> **WHAT THE TASK ASKS**:
Find the string "computer" in the data, then copy every line where it is found.

Stored items:
········

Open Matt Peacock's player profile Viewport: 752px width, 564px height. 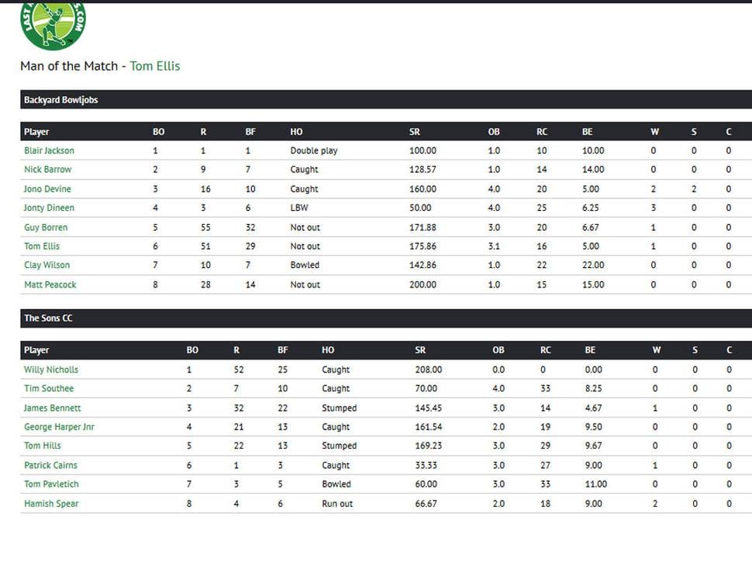(50, 284)

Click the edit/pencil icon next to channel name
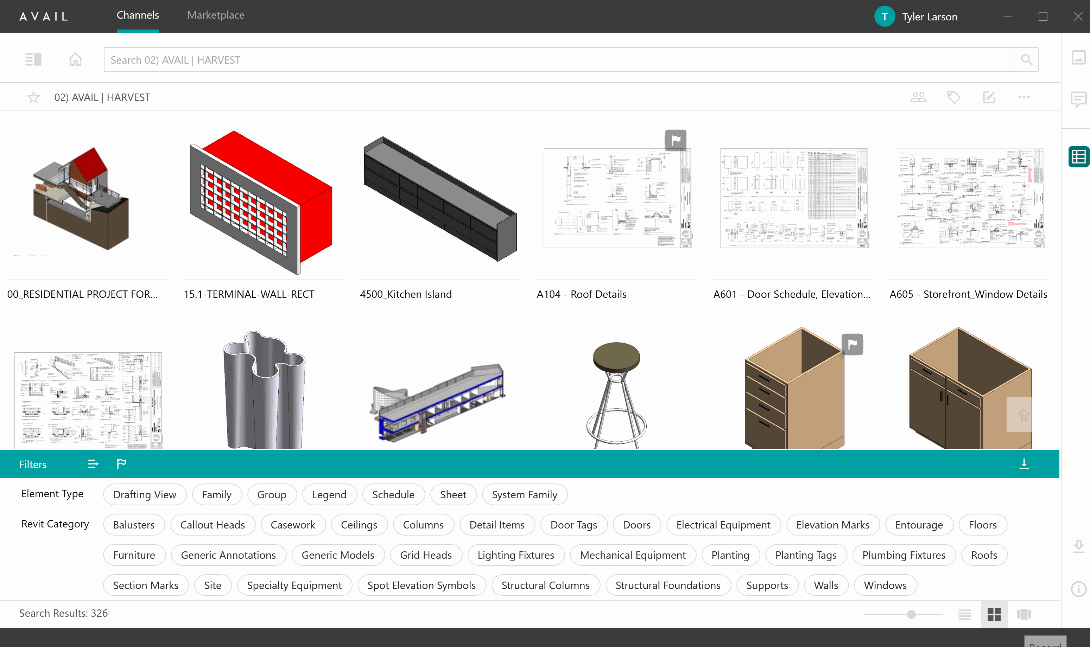(x=989, y=96)
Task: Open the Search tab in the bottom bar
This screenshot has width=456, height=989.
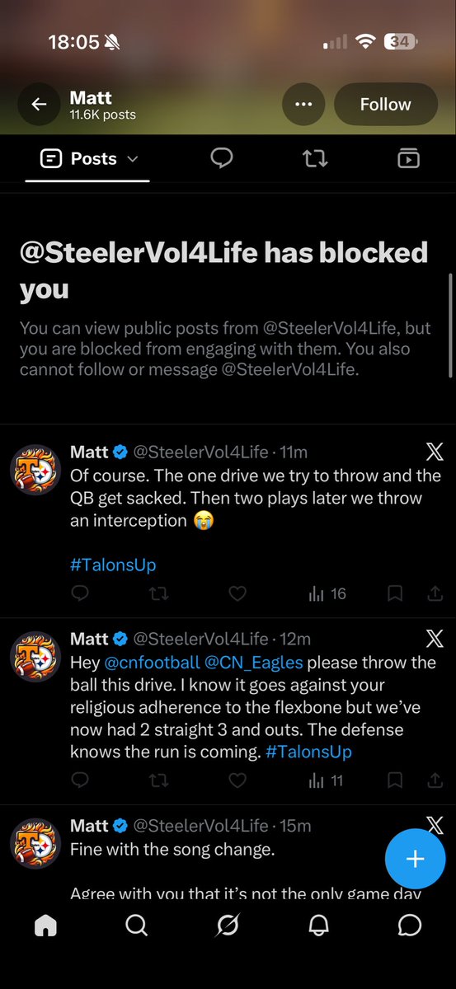Action: (136, 926)
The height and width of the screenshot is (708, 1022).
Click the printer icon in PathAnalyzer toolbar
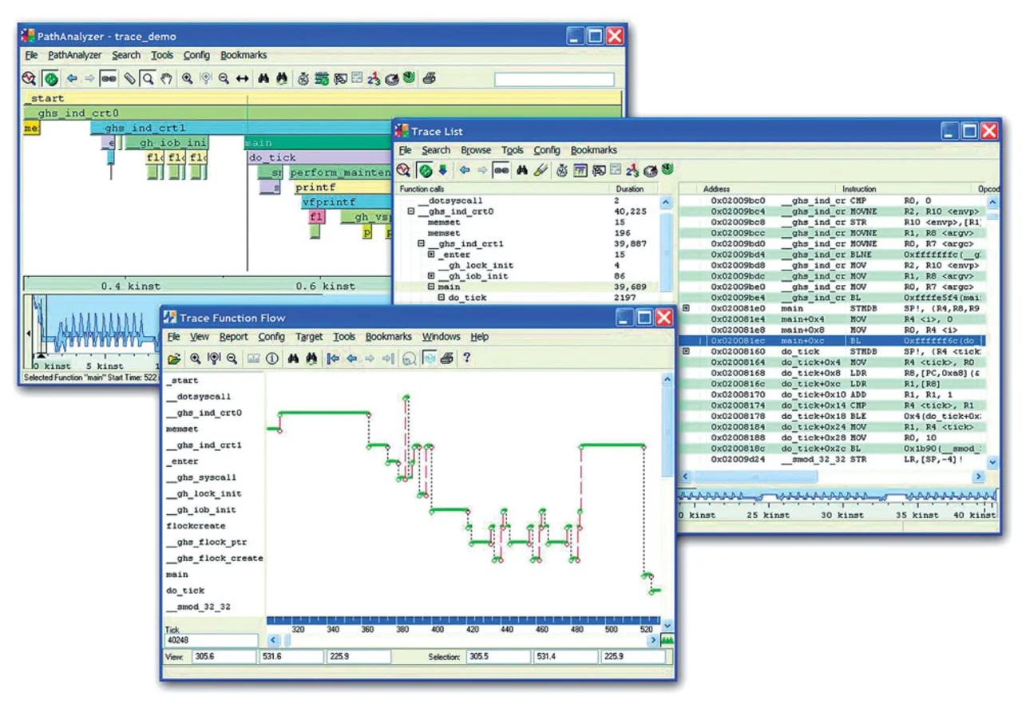(x=429, y=78)
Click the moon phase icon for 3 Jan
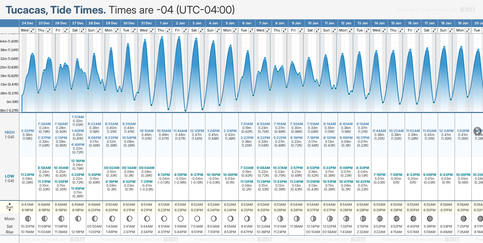The width and height of the screenshot is (483, 243). [x=197, y=219]
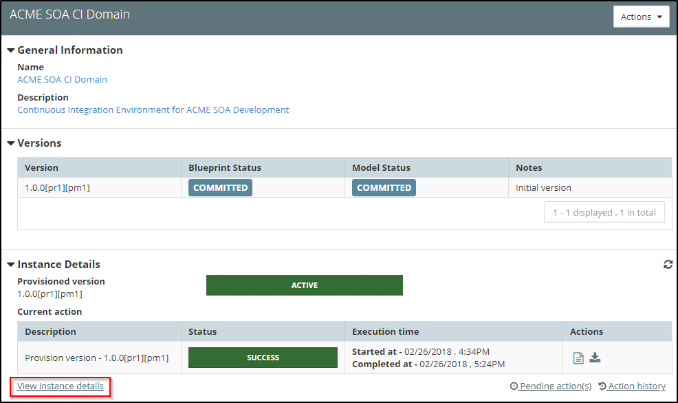Screen dimensions: 678x403
Task: Select version 1.0.0[pr1][pm1] in Versions table
Action: [57, 187]
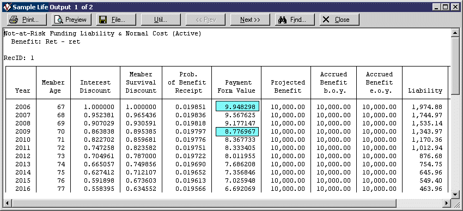The height and width of the screenshot is (211, 463).
Task: Click vertical scrollbar up arrow
Action: pyautogui.click(x=455, y=33)
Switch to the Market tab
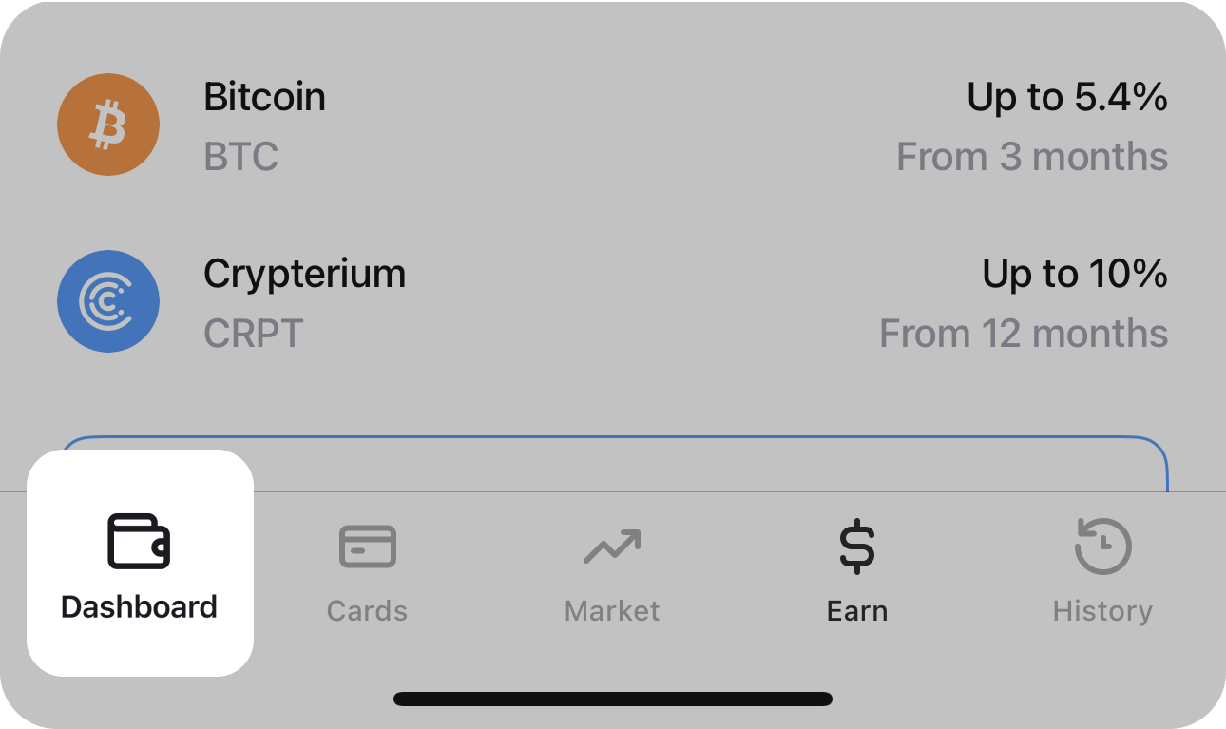The image size is (1226, 729). click(612, 570)
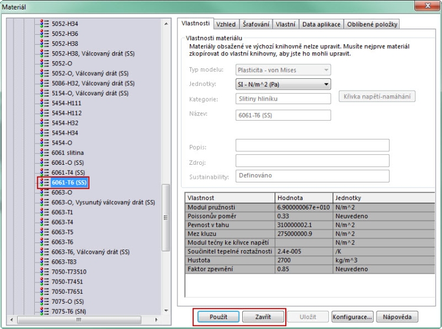Click the material icon next to 6061 slitina

(44, 152)
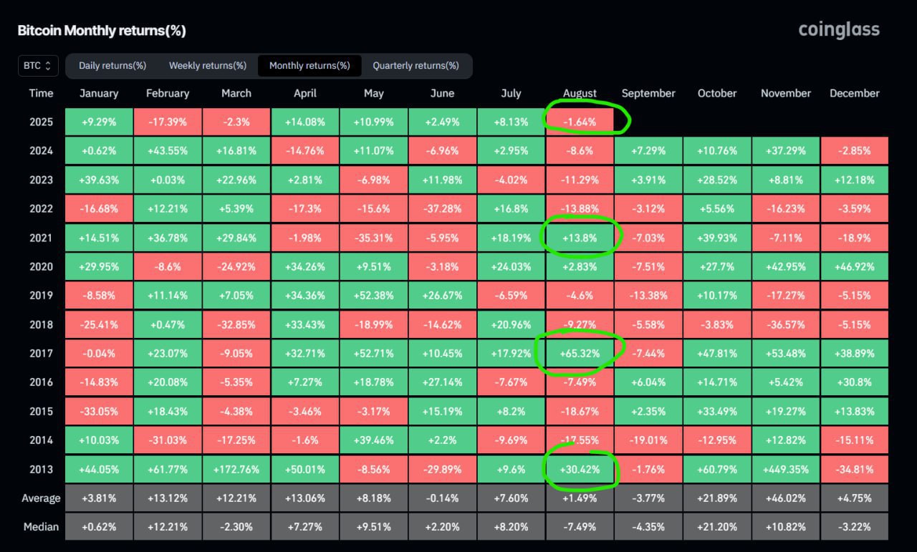Click the Median value for December
This screenshot has height=552, width=917.
click(x=855, y=527)
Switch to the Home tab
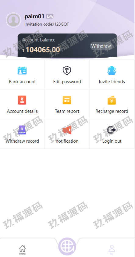This screenshot has height=257, width=135. pyautogui.click(x=22, y=250)
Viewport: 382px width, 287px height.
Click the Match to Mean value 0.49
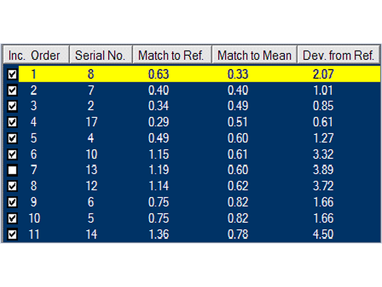237,106
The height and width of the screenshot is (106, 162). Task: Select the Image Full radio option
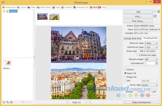point(125,77)
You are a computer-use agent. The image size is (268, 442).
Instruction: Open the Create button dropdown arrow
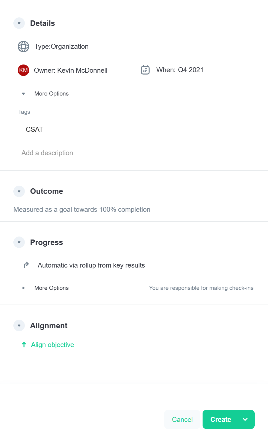(x=245, y=419)
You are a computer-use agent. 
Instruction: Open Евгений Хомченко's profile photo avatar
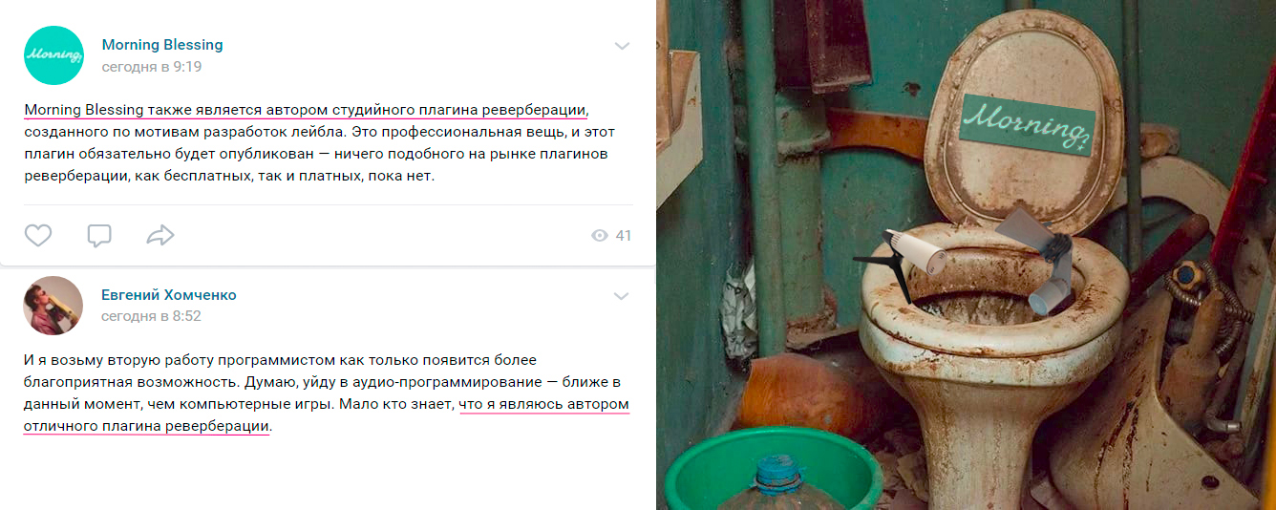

········

> **SOLUTION TO THIS PROBLEM**:
You are a computer-use agent. The image size is (268, 442).
You are a computer-use agent. 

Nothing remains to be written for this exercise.